0. 핵심 아이디어: Graph Sparcification

본 연구의 핵심 아이디어 sparse random graph이며, 다음과 같은 흐름으로 연구되었습니다.

self-attention → fully-connected graph: self-attention을 각 token들의 linking으로 본다면 fully-connected graph로 표현할 수 있음
fully-connected graph → sparse random graph: self-attention graph를 훨씬 더 크게, 그리고 sparse하게 만들면 훨씬 더 긴 sequence를 처리할 수 있으며 성능을 유지할 수 있음

1. Introduction

self-attention은 Transormer 논문에서 소개되었습니다. 다음과 같은 장점 때문에 매우 혁신적이라고 평가되었었습니다.

Self-attention mechanism은 parallel하게 계산할 수 있어 연상량을 높임. Self-attention 자체의 성능적 우수성도 연구결과를 통해 입증됨
RNN 모델 등에서 문제가 되는 sequential dependency를 해결함

Transormer 모델은 연산량이 길이의 제곱에 비례하기 때문에 input sequence 길이에 제한을 둡니다. 보통 512 token으로 많이 하는데, 대부분의 문헌의 특성상 corpus 자체의 크기는 매우 크지만 context의 길이 분포가 exponential 하기 때문에 사용하기에 큰 문제가 되지 않았떤 것이죠. 하지만 512 token보다 훨씬 긴 sequence에 대해서는 효과적이지 못하기 때문에 추가 연구가 많이 진행되었었습니다.

(1) sequence 길이가 제한된 모델을 여러번 사용(sliding window): 문서를 쪼개서 모델에 여러번 입력하여 output을 cocantenate하여 사용하거나, 긴 문서에서 관련있는 부분만 찾는데 사용

(2) full attention을 탈피하고자 하는 연구들: masking 길이를 늘리거나 global token 수를 늘림

저자들은 다음과 같은 아이디어를 기반으로 Transformer 기반의 long sequence를 연구했습니다.

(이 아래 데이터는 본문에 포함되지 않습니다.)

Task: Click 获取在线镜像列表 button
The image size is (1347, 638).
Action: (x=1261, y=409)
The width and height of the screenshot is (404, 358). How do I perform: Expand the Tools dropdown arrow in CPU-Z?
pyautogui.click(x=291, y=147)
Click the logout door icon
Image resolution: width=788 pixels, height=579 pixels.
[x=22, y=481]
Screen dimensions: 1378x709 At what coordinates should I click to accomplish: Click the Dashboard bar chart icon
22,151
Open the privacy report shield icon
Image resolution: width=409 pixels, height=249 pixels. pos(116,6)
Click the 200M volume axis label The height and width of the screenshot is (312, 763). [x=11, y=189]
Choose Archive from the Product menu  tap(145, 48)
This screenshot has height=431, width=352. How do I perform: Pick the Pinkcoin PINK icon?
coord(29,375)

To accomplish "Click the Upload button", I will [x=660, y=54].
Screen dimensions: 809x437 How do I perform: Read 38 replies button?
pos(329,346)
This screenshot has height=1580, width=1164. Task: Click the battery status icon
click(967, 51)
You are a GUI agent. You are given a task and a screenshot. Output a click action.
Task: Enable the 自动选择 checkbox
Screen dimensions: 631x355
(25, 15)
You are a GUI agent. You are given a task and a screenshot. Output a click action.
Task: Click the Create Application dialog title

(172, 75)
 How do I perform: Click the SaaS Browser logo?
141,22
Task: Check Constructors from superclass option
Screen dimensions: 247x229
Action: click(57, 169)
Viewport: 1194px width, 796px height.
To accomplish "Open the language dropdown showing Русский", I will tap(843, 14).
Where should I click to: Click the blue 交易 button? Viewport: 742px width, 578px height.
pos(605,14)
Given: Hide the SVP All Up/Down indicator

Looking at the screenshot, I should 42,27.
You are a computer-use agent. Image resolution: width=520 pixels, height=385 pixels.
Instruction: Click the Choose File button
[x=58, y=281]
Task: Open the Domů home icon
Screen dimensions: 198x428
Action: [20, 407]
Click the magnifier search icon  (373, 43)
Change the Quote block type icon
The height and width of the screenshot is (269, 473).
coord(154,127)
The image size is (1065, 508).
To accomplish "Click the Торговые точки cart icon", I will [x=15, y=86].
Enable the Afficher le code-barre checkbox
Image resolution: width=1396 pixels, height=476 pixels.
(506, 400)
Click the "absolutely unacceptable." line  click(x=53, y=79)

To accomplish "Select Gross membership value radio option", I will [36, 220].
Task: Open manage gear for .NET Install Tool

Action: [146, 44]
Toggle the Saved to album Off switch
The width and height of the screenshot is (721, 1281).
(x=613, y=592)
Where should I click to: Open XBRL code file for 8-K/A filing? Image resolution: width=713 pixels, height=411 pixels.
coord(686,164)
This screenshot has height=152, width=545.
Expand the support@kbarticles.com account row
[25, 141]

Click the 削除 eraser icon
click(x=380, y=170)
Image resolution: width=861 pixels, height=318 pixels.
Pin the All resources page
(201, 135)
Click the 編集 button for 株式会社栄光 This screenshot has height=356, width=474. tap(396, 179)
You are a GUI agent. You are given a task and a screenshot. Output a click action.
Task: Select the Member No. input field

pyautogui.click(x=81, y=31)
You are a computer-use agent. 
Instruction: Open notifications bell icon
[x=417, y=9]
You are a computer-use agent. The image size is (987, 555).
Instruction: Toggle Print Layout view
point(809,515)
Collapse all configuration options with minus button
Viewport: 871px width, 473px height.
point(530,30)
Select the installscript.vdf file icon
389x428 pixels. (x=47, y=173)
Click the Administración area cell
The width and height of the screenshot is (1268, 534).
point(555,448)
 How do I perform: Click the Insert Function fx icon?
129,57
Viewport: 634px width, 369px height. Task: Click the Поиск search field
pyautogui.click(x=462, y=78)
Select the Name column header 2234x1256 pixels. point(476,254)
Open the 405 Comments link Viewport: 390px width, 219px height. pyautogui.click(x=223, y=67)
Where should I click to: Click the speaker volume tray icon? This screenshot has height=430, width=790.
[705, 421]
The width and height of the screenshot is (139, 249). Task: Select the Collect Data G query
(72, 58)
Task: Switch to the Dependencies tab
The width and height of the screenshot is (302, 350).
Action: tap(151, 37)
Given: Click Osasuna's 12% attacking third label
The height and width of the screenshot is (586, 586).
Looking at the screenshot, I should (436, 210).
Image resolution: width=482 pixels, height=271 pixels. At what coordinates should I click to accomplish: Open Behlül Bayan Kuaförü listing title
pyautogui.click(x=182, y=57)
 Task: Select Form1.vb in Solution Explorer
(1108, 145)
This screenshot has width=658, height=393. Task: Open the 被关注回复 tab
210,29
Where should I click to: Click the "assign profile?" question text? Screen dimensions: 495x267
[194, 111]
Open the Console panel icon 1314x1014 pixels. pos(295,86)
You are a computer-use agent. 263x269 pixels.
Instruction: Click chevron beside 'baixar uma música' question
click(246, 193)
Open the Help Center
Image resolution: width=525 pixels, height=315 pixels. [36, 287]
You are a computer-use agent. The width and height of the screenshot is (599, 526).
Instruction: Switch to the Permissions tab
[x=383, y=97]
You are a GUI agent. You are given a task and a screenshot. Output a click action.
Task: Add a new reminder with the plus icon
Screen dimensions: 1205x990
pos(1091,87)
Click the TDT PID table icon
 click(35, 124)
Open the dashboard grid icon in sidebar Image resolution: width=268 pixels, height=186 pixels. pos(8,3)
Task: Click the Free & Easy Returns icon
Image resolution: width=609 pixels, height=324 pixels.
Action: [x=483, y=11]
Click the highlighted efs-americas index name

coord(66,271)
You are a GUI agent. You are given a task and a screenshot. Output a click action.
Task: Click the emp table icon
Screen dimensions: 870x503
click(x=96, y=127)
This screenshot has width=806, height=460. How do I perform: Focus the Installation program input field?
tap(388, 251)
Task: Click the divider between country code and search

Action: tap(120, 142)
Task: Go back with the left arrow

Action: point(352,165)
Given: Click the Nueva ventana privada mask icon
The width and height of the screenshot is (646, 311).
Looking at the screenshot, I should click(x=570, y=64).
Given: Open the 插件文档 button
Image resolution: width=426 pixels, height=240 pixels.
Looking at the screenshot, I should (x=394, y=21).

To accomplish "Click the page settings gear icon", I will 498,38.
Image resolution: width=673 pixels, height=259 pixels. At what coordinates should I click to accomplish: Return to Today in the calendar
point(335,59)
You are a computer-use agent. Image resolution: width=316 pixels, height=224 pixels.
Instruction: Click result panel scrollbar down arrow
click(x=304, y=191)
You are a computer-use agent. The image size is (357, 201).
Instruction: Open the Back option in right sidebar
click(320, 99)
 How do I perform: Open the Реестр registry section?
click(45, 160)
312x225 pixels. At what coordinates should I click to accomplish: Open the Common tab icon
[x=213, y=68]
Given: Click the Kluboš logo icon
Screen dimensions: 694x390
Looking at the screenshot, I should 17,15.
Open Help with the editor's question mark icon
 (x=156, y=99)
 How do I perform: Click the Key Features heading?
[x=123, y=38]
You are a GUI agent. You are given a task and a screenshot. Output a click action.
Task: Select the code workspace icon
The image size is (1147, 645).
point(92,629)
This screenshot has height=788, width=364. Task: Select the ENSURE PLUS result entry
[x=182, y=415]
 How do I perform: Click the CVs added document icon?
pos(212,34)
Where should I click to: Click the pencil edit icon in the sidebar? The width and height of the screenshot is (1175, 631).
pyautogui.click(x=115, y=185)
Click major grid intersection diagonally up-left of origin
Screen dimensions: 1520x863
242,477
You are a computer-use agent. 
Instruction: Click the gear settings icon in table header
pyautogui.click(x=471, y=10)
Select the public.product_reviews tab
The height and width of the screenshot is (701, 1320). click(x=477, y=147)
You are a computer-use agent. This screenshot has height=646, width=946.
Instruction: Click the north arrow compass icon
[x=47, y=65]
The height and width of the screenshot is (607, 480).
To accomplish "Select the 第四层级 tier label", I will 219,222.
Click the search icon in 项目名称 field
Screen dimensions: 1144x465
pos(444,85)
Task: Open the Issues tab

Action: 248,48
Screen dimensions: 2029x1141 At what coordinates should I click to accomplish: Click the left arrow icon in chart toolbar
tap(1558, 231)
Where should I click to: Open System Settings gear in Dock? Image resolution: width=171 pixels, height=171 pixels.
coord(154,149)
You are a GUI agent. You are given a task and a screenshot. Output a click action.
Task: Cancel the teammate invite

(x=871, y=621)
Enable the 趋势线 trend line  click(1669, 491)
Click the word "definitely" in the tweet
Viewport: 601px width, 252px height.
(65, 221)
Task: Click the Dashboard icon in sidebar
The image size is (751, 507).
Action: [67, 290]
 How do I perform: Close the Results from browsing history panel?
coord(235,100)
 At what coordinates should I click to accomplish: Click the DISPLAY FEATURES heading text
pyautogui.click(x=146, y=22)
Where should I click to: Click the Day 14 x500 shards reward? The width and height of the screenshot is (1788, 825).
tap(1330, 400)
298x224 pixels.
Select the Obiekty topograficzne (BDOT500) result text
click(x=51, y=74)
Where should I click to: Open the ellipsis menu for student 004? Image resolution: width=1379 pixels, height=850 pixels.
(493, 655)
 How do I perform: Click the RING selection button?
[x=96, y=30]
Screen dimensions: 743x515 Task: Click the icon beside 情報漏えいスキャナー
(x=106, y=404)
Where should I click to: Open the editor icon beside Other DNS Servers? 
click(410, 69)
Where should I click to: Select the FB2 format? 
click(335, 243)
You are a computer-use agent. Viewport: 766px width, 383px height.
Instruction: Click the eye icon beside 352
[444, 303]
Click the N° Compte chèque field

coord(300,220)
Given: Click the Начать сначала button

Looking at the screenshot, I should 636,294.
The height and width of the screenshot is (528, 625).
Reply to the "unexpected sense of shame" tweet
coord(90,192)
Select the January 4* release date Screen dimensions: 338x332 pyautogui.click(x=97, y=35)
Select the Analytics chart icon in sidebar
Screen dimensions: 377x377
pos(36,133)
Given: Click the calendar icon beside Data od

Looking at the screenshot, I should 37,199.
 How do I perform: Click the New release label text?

Self-attention에서 inner-product를 적게 사용하며 full self-attention 성능을 달성할 수는 없을까?
sparse attention mechanism이 원래 모델의 expressivity(e.g. contextualized embeding), flexibility(e.g. 다양한 downstream task에 적용)를 유지할 수 있을까?
Graph Sparsification에 착안해서 full self-attention을 sparse하게 만들어보자

그리고 Big Bird 모델에 대한 개요는 다음과 같습니다.

기존 모델들 보다 8배 더 긴 sequence input을 다룰 수 있음(4096 tokens)
random attention, window attention, global attention으로 구성된 sparse attention mechanism 적용(★)

2. Big Bird Architecture

BigBird는 Transformer architecture를 기반으로 합니다. 즉 multi-head self-attention과 feed-forward network로 구성된 layer를 여러겹 쌓아서 만든 구조이며, 다만 self-attention layer에서 full-attention이 아닌 sparse attention으로 연산하는 것이 차이점입니다.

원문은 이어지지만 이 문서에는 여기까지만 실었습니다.